═══ EXERCISE INPUTS
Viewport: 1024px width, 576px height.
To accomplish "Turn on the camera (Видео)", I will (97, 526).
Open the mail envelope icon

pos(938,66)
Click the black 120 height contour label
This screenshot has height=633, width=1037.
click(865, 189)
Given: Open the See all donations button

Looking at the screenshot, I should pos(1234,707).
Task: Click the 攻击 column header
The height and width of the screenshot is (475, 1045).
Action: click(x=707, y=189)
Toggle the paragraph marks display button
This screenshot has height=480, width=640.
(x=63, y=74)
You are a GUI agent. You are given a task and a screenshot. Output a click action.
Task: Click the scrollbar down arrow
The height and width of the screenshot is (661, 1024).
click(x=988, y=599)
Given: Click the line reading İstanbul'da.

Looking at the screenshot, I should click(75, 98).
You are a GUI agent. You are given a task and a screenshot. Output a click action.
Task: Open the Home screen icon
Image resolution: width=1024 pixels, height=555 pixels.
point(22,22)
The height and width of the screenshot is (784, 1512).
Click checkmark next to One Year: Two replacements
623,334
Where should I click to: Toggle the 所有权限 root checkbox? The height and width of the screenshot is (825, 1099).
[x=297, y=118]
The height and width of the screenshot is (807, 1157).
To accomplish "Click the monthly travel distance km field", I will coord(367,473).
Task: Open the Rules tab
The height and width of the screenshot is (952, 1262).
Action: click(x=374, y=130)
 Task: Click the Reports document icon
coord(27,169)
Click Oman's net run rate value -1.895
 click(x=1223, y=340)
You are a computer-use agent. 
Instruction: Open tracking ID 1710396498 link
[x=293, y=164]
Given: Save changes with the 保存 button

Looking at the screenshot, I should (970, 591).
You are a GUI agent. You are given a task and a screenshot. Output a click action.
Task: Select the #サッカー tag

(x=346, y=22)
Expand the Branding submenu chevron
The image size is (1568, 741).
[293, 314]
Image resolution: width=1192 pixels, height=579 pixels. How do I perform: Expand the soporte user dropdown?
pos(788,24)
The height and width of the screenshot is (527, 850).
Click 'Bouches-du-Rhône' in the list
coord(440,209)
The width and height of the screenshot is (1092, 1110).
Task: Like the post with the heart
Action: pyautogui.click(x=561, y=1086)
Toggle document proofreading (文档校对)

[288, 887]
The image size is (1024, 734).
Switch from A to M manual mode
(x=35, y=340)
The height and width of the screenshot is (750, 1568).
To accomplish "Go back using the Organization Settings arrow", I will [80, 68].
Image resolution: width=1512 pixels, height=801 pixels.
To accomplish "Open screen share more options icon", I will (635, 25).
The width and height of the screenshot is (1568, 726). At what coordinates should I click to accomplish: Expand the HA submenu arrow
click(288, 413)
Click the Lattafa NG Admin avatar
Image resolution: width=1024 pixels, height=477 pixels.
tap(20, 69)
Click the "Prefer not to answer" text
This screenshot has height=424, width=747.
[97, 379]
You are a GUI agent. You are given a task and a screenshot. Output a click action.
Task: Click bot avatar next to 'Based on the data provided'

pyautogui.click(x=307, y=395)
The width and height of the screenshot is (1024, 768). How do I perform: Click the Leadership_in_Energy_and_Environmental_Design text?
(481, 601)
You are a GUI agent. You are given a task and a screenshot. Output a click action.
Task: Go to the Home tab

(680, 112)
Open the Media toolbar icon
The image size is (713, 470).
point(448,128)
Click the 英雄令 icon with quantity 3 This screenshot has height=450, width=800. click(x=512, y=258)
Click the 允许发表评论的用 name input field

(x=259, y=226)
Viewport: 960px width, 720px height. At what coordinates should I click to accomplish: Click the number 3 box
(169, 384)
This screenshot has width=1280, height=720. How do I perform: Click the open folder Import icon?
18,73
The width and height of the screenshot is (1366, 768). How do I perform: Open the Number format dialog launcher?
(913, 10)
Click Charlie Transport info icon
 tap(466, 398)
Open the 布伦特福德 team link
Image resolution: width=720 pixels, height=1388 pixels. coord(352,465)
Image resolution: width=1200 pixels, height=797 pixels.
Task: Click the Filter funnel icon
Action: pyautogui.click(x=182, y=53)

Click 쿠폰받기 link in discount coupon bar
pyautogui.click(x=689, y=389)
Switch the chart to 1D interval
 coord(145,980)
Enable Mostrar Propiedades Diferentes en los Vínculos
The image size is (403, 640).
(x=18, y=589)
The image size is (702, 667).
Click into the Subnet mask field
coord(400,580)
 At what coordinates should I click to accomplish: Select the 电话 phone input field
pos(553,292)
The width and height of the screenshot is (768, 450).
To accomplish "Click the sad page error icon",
══════
• [BRIEF]:
Could you rewrite all the records above with "GUI agent" replaced by "interface agent" and nothing else altered?

• [FINAL RESULT]:
Viewport: 1024px width, 576px height.
To accomplish "Turn on the camera (Видео)", I will (97, 526).
Open the mail envelope icon

pos(938,66)
Click the black 120 height contour label
This screenshot has height=633, width=1037.
click(865, 189)
Given: Open the See all donations button

Looking at the screenshot, I should pos(1234,707).
Task: Click the 攻击 column header
The height and width of the screenshot is (475, 1045).
Action: click(x=707, y=189)
Toggle the paragraph marks display button
This screenshot has height=480, width=640.
(x=63, y=74)
You are a interface agent. You are given a task and a screenshot. Output a click action.
Task: Click the scrollbar down arrow
The height and width of the screenshot is (661, 1024).
click(x=988, y=599)
Given: Click the line reading İstanbul'da.

Looking at the screenshot, I should click(75, 98).
You are a interface agent. You are given a task and a screenshot. Output a click action.
Task: Open the Home screen icon
Image resolution: width=1024 pixels, height=555 pixels.
point(22,22)
The height and width of the screenshot is (784, 1512).
Click checkmark next to One Year: Two replacements
623,334
Where should I click to: Toggle the 所有权限 root checkbox? The height and width of the screenshot is (825, 1099).
[x=297, y=118]
The height and width of the screenshot is (807, 1157).
To accomplish "Click the monthly travel distance km field", I will coord(367,473).
Task: Open the Rules tab
The height and width of the screenshot is (952, 1262).
Action: click(x=374, y=130)
 Task: Click the Reports document icon
coord(27,169)
Click Oman's net run rate value -1.895
 click(x=1223, y=340)
You are a computer-use agent. 
Instruction: Open tracking ID 1710396498 link
[x=293, y=164]
Given: Save changes with the 保存 button

Looking at the screenshot, I should (970, 591).
You are a interface agent. You are given a task and a screenshot. Output a click action.
Task: Select the #サッカー tag

(x=346, y=22)
Expand the Branding submenu chevron
The image size is (1568, 741).
[293, 314]
Image resolution: width=1192 pixels, height=579 pixels. How do I perform: Expand the soporte user dropdown?
pos(788,24)
The height and width of the screenshot is (527, 850).
Click 'Bouches-du-Rhône' in the list
coord(440,209)
The width and height of the screenshot is (1092, 1110).
Task: Like the post with the heart
Action: pyautogui.click(x=561, y=1086)
Toggle document proofreading (文档校对)

[288, 887]
The image size is (1024, 734).
Switch from A to M manual mode
(x=35, y=340)
The height and width of the screenshot is (750, 1568).
To accomplish "Go back using the Organization Settings arrow", I will [80, 68].
Image resolution: width=1512 pixels, height=801 pixels.
To accomplish "Open screen share more options icon", I will (635, 25).
The width and height of the screenshot is (1568, 726). At what coordinates should I click to accomplish: Expand the HA submenu arrow
click(288, 413)
Click the Lattafa NG Admin avatar
Image resolution: width=1024 pixels, height=477 pixels.
tap(20, 69)
Click the "Prefer not to answer" text
This screenshot has height=424, width=747.
[97, 379]
You are a interface agent. You are given a task and a screenshot. Output a click action.
Task: Click bot avatar next to 'Based on the data provided'

pyautogui.click(x=307, y=395)
The width and height of the screenshot is (1024, 768). How do I perform: Click the Leadership_in_Energy_and_Environmental_Design text?
(481, 601)
You are a interface agent. You are given a task and a screenshot. Output a click action.
Task: Go to the Home tab

(680, 112)
Open the Media toolbar icon
The image size is (713, 470).
point(448,128)
Click the 英雄令 icon with quantity 3 This screenshot has height=450, width=800. click(x=512, y=258)
Click the 允许发表评论的用 name input field

(x=259, y=226)
Viewport: 960px width, 720px height. At what coordinates should I click to accomplish: Click the number 3 box
(169, 384)
This screenshot has width=1280, height=720. How do I perform: Click the open folder Import icon?
18,73
The width and height of the screenshot is (1366, 768). How do I perform: Open the Number format dialog launcher?
(913, 10)
Click Charlie Transport info icon
 tap(466, 398)
Open the 布伦特福德 team link
Image resolution: width=720 pixels, height=1388 pixels. coord(352,465)
Image resolution: width=1200 pixels, height=797 pixels.
Task: Click the Filter funnel icon
Action: pyautogui.click(x=182, y=53)

Click 쿠폰받기 link in discount coupon bar
pyautogui.click(x=689, y=389)
Switch the chart to 1D interval
 coord(145,980)
Enable Mostrar Propiedades Diferentes en los Vínculos
The image size is (403, 640).
(x=18, y=589)
The image size is (702, 667).
Click into the Subnet mask field
coord(400,580)
 At what coordinates should I click to accomplish: Select the 电话 phone input field
pos(553,292)
The width and height of the screenshot is (768, 450).
To accomplish "Click the sad page error icon",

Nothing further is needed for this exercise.